[Records from a data collection]
---

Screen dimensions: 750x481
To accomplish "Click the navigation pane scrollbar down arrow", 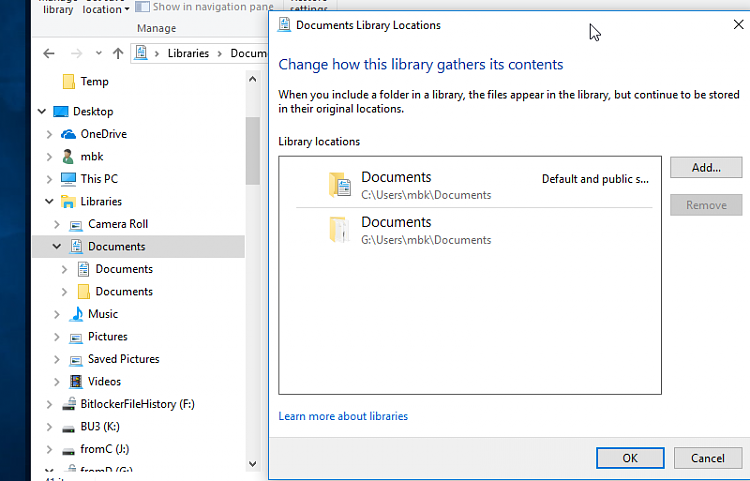I will [252, 464].
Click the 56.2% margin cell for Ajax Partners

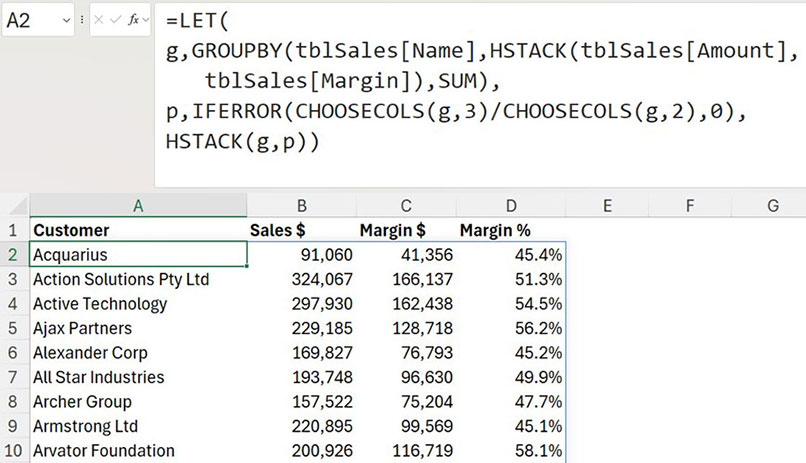[511, 328]

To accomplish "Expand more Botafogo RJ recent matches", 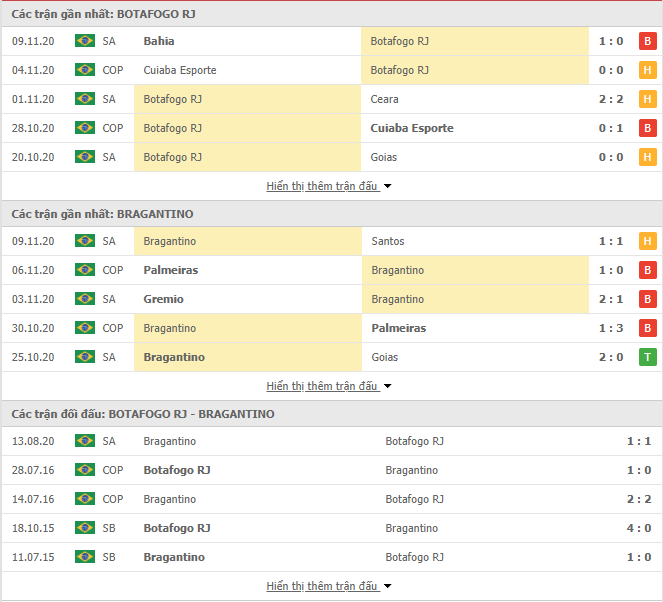I will click(x=329, y=186).
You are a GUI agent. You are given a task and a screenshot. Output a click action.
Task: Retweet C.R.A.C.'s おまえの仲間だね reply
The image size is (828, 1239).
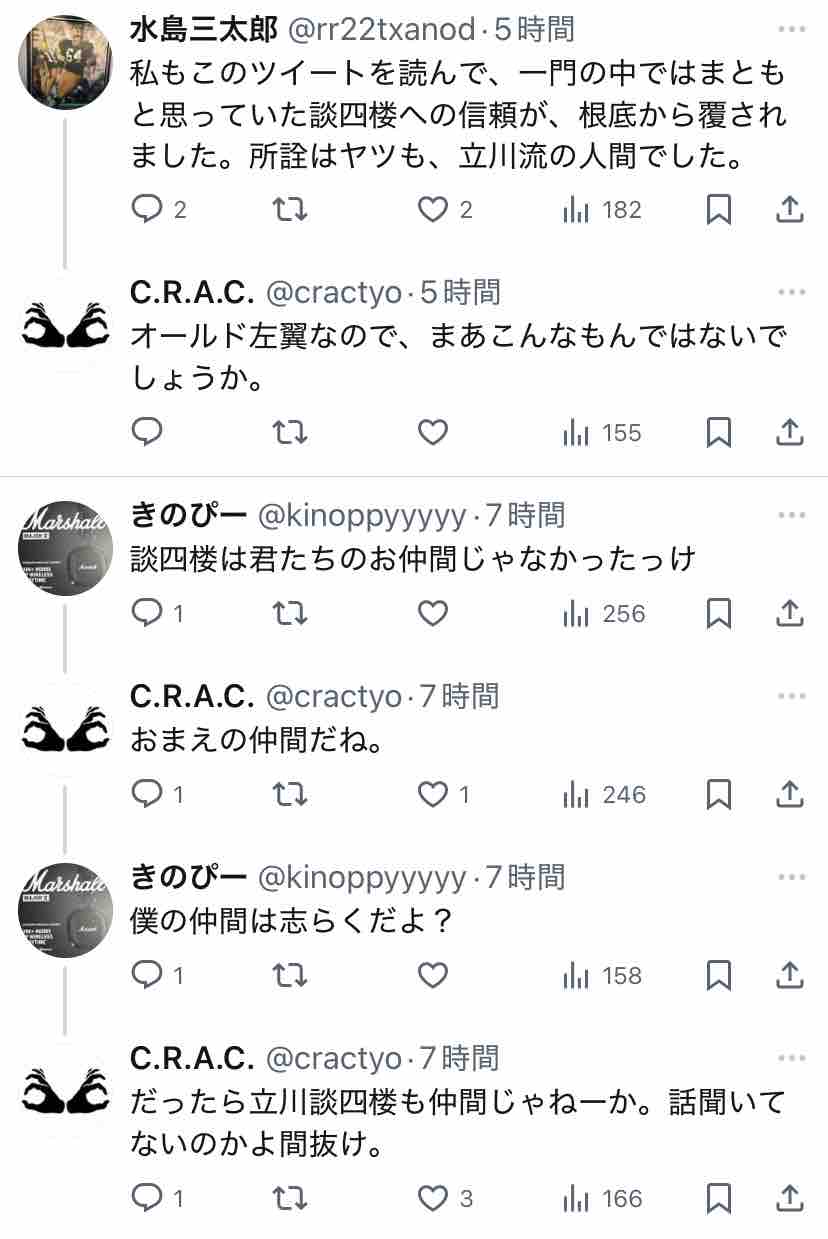[290, 794]
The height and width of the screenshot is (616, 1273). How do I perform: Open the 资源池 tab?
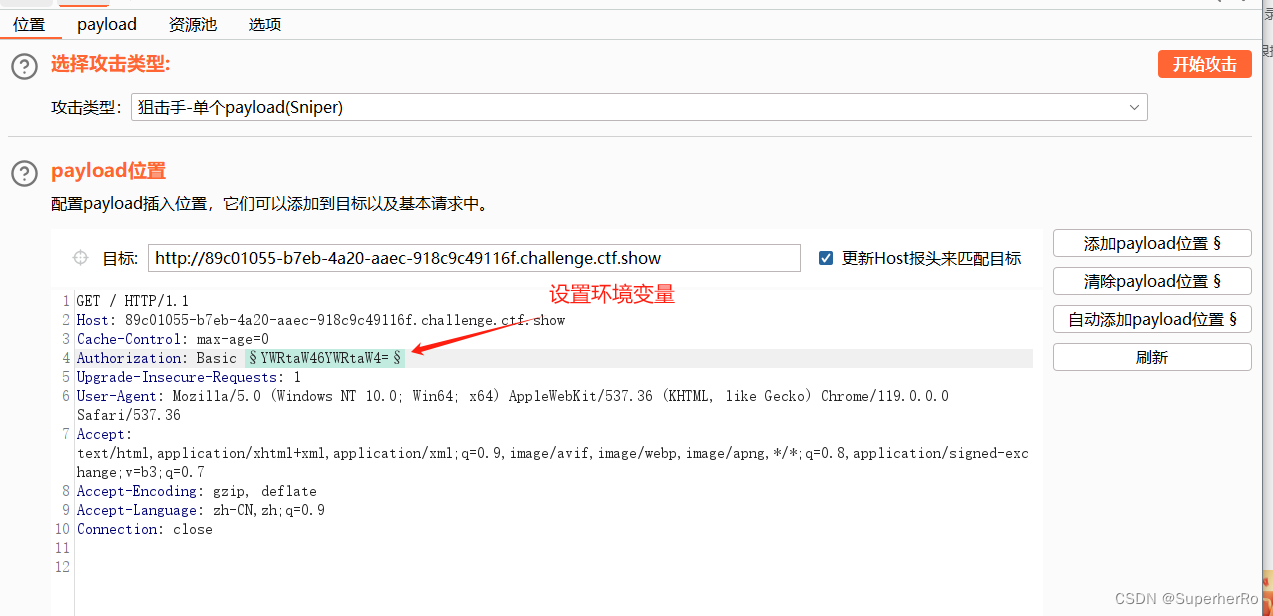coord(191,24)
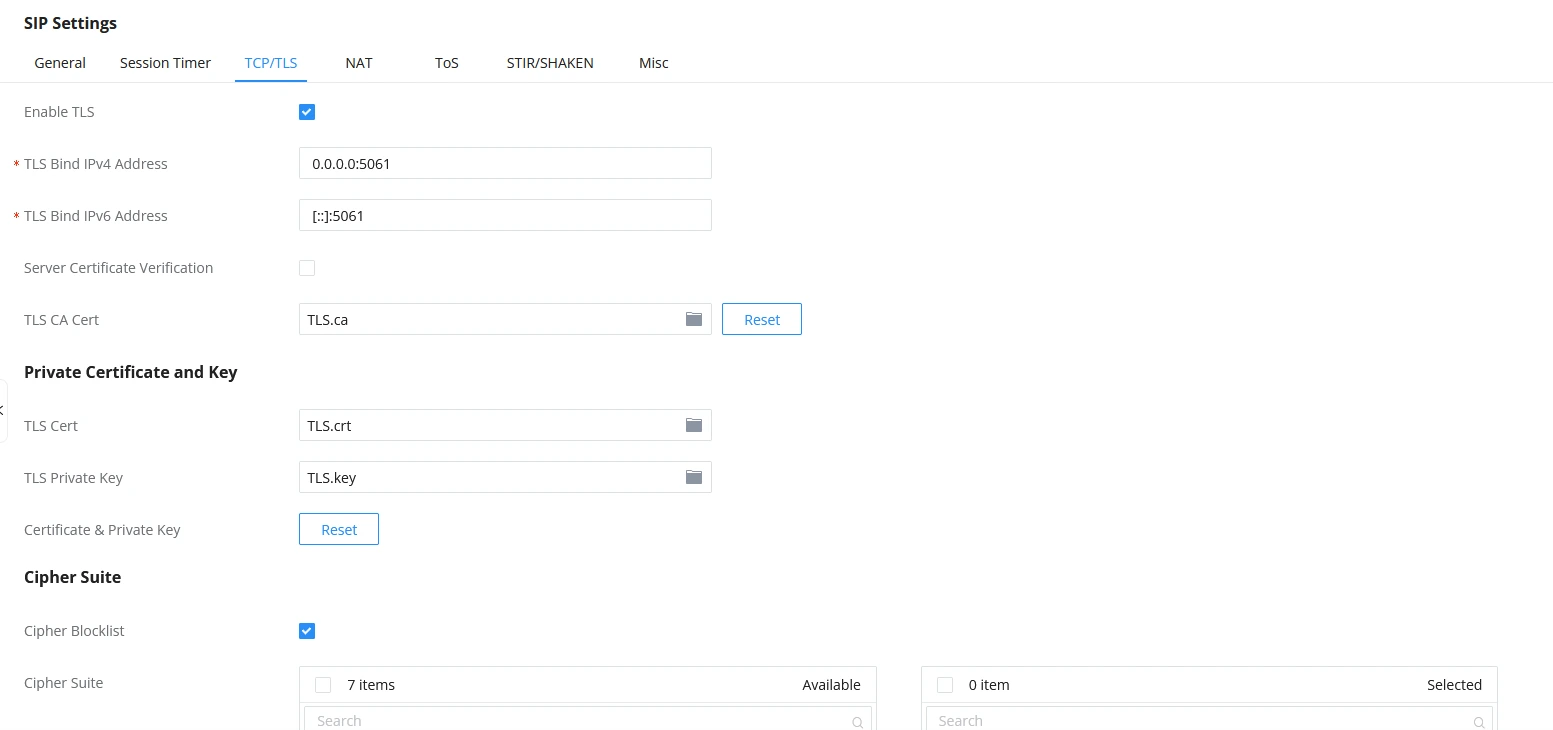This screenshot has height=730, width=1553.
Task: Focus the TLS Bind IPv6 Address field
Action: [505, 215]
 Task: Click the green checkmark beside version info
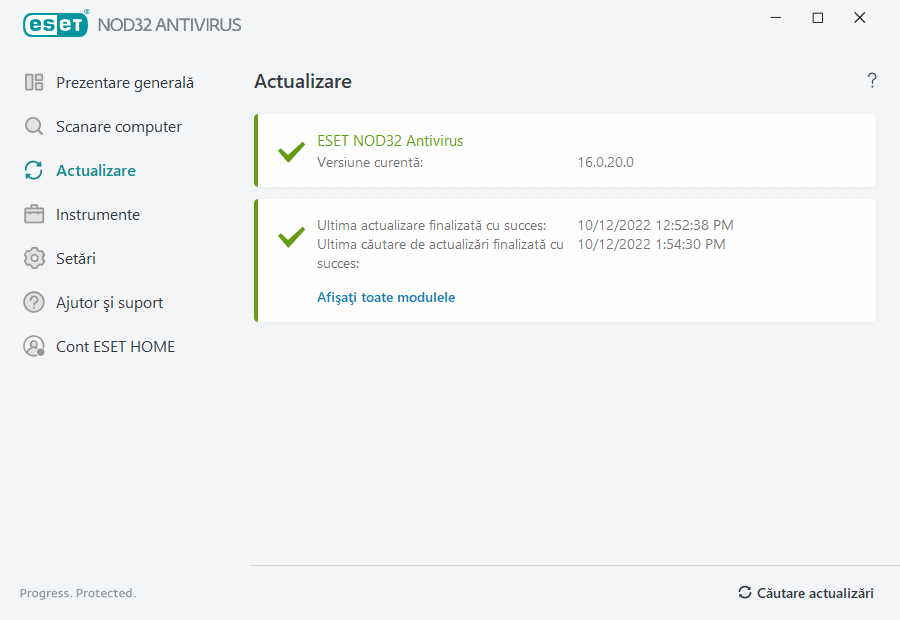[291, 152]
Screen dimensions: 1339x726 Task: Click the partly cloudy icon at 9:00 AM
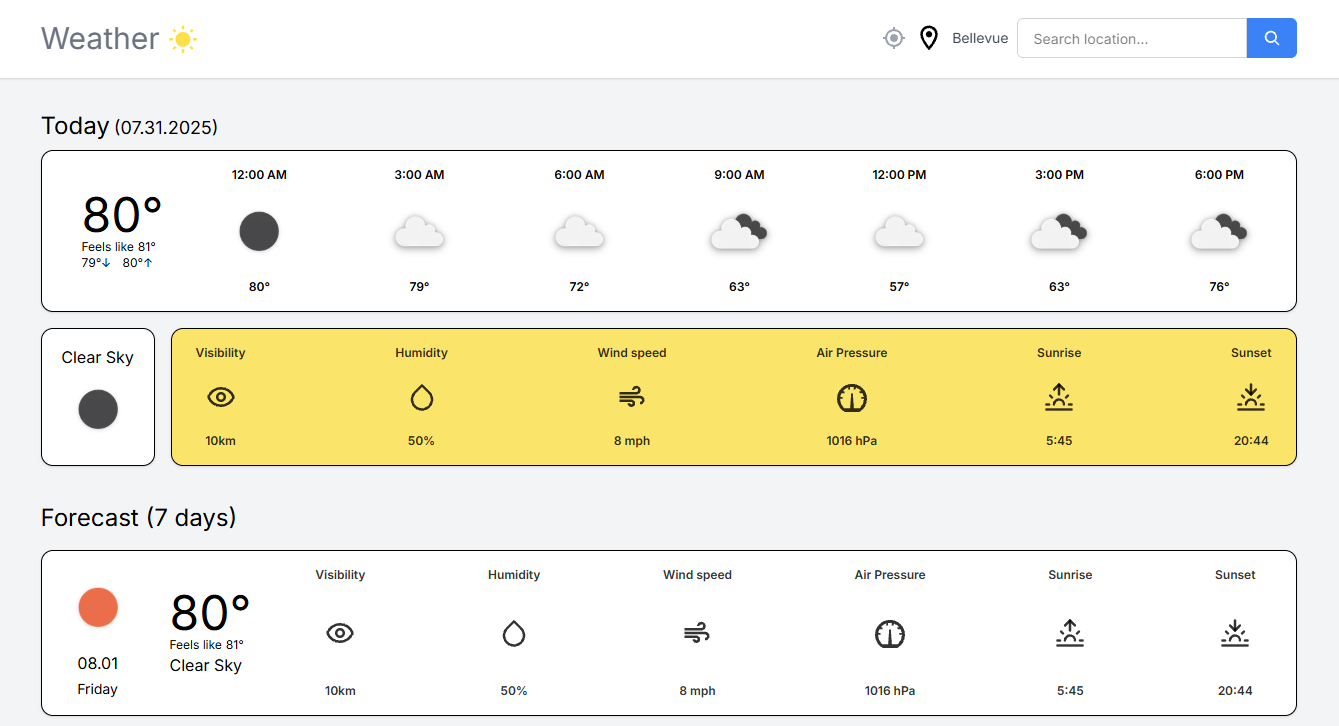click(739, 231)
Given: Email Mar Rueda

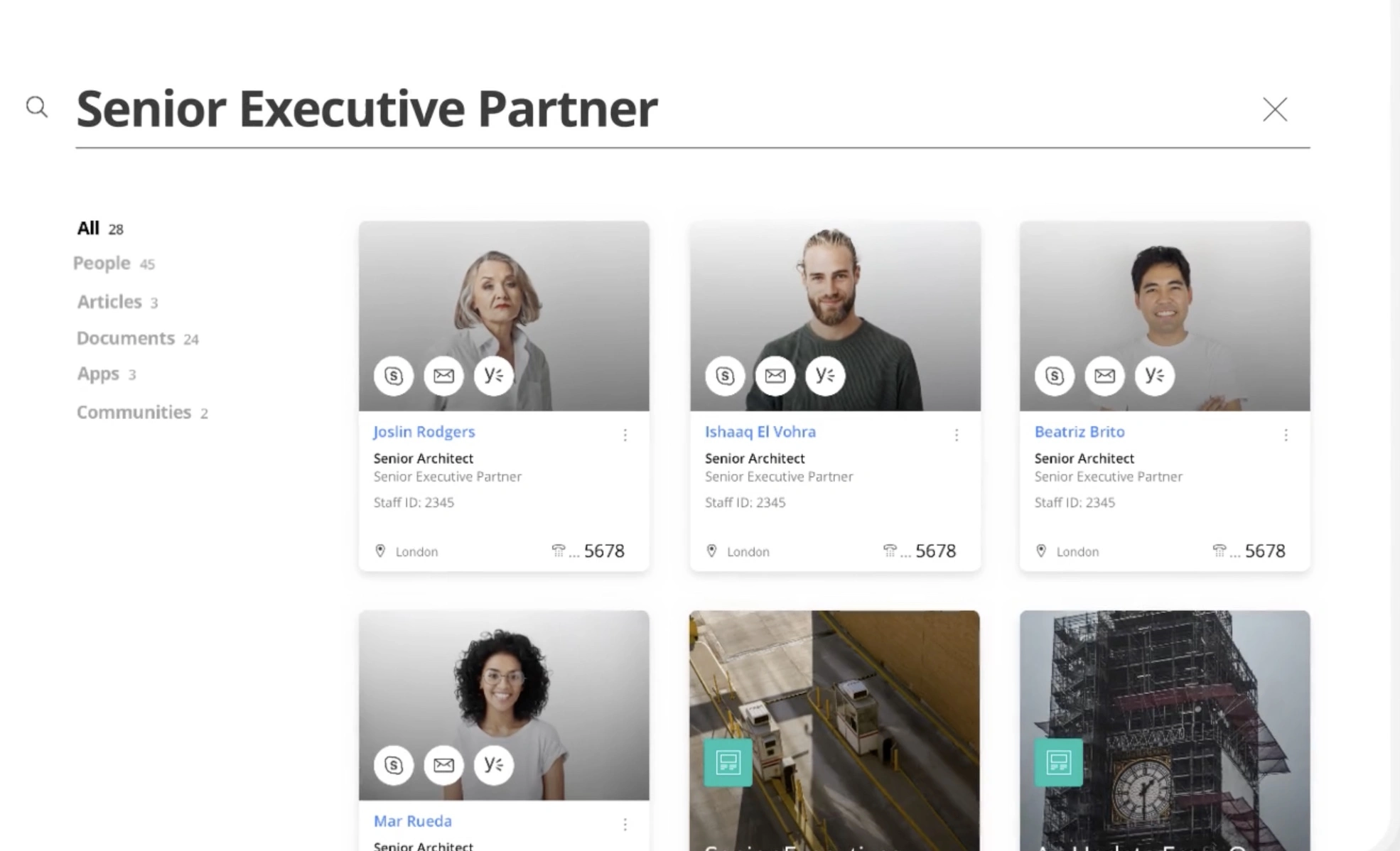Looking at the screenshot, I should click(443, 765).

---

◆ Assignment:
Starting at the line that contains "Task: Retweet C.R.A.C.'s おまえの仲間だね reply" and ending at the final line of the data, reproduce each line exactly. Pictures stay out of the copy.

◆ Expected answer:
Task: Retweet C.R.A.C.'s おまえの仲間だね reply
The image size is (828, 1239).
[290, 794]
The height and width of the screenshot is (616, 1273). How do I perform: Open the 资源池 tab?
coord(191,24)
This screenshot has height=730, width=1553.
Task: Focus the TLS Bind IPv6 Address field
Action: [505, 215]
 Task: Click the green checkmark beside version info
[291, 152]
Screen dimensions: 1339x726 Task: Click the partly cloudy icon at 9:00 AM
click(739, 231)
Given: Email Mar Rueda

Looking at the screenshot, I should click(443, 765).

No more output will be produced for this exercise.